The National CLT Network exists to protect the interests of its members. In recent years we’ve secured exemptions for CLTs from the 1% social rent cut and the voluntary right to buy.
We’ve lobbied for the multi-million-pound Community Housing Fund for years and championed its arrival. But, some stipulations of the Fund, particularly those around registered provider status, are causing concerns for CLTs. In this blog our Director, Tom Chance, confronts the issue head on, taking into account many of the anxieties groups are currently feeling.
No two words stir up CLTs quite as much as “registered provider”. [Cue your own choice of dramatic music here]
I can understand why many CLTs dislike the idea of registration with the Regulator for Social Housing, but it’s probably something we need to get used to. Homes England requires CLTs to become a Registered Provider (RP) to access capital grant for low rent homes. That’s a statutory requirement, and isn’t about to change. Only CLTs that partner with a housing association, or that just build homes to buy, can avoid it.
There’s a line of thought that CLTs should never take the Government’s shilling, that the CLT movement should try to remain independent. I get that. For some CLTs their mission is to take land out of the market and the political football, motivated by destructive policies like the right to buy. But I also want the CLT movement to go mainstream.
(Image: Keswick Community Housing Trust - Registered Provider)
Our long-term aim is that most CLTs won’t need community housing funds and start up funds and the like, because CLTs would have the same access to finance and funding as any housing association or developer. There was an empty homes fund that didn’t require applicants to be an RP, but it only lasted for three years and wasn’t renewed, despite a lot of lobbying. I’d like Homes England to offer loans and grants that are flexible enough to be suitable for CLTs as a matter of course, and our sense is that Homes England might share that goal. To get there we will need to accept certain requirements like registration.
We don’t want to just assimilate with the housing associations, losing what makes CLTs special. But, to put it bluntly, if no compromises are made we will remain forever “small and special”. Only the most go-getting communities will have what it takes to set up a CLT without those grants. Surely that’s not what we really want. Don’t we want as many communities as possible to be able to start a CLT and build genuinely affordable homes?
Many CLTs are worried about exposing themselves to policies aimed at big housing associations. Registered providers had to cut their rents by 1% a year from 2015 to 2019, and had a “voluntary” right to buy deal imposed on them by government. Now the Social Housing Green Paper has proposed a raft of new measures. But so far we have successfully lobbied for exemptions and exceptions for CLTs. So long as we can sustain this Network, with the help (and fees!) of our members, we can continue this work to protect the movement.
Then there’s the more prosaic concern: registering is a complete pain! Volunteers have enough work to do liaising with the landowner, bank, builder, housing association, council and more. The registration process can take at least 6 months, and the regulator can appear deliberately unhelpful after it decided it shouldn’t “coach” applicants. Plus there’s the £2,500 fee (which we’re hoping to secure money to cover for you).

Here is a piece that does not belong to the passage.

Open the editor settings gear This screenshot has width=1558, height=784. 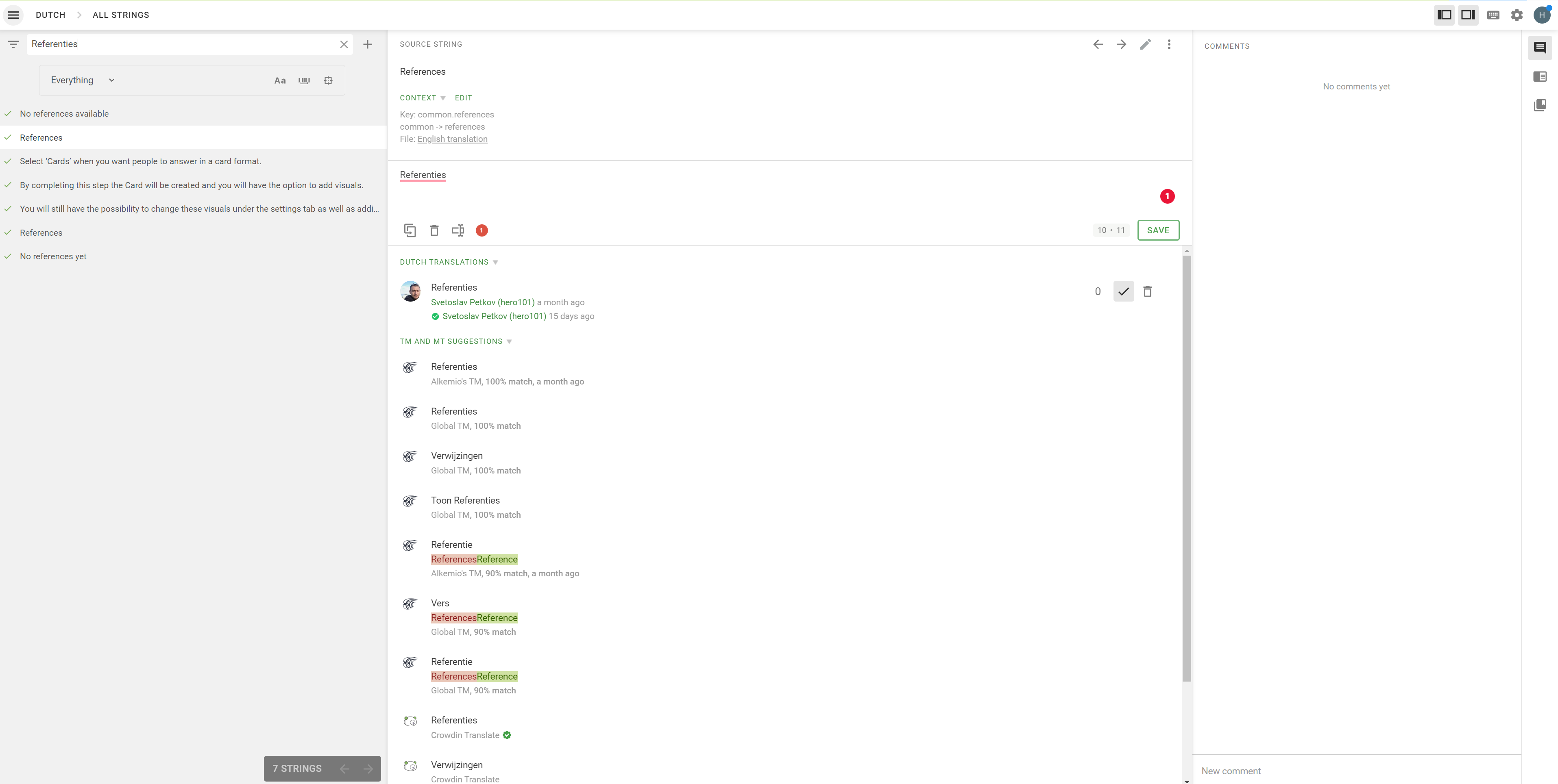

We’ve been talking to the regulator about this for years, with meetings in 2011, 2015 and again this July. There’s been some incremental progress. We will still press for a more fundamental shift, so the registration process is proportionate for a small community organisation with 10 or 30 homes.
But if it’s any comfort, most of what the regulator wants is just good practice that CLTs should be achieving anyway – good governance and good financial management. After Grenfell we should be embracing opportunities to show that CLTs can be really well run. So far nine CLTs have become Registered Providers. Once registered, the costs and admin are proportionate.
I’ve no doubt this number will rise as groups register to access Community Housing Fund capital grants. Perhaps in time we’ll follow the housing co-op sector. They’ve managed to remain outside the mainstream of social housing while being properly overseen by the regulator.
We’ll be responding to the social housing green paper to point out that CLTs are a brilliant way to give tenants a platform, reduce stigma and improve the quality of the homes. It would be fantastic if we could all show the Government that they’re also trustworthy bodies doing a great job of managing homes. The time is right, as they’re paying more and more attention to our movement and to the great work you all do.
If you apply to become an RP, do get in touch and keep us informed of your progress. We’re keeping an open line to the regulator and the lead official in the Ministry for Housing, Communities and Local Government and will raise any concerns we get from our members. Hopefully we can crack this one together, as we’ve cracked so many other hurdles in the past decade!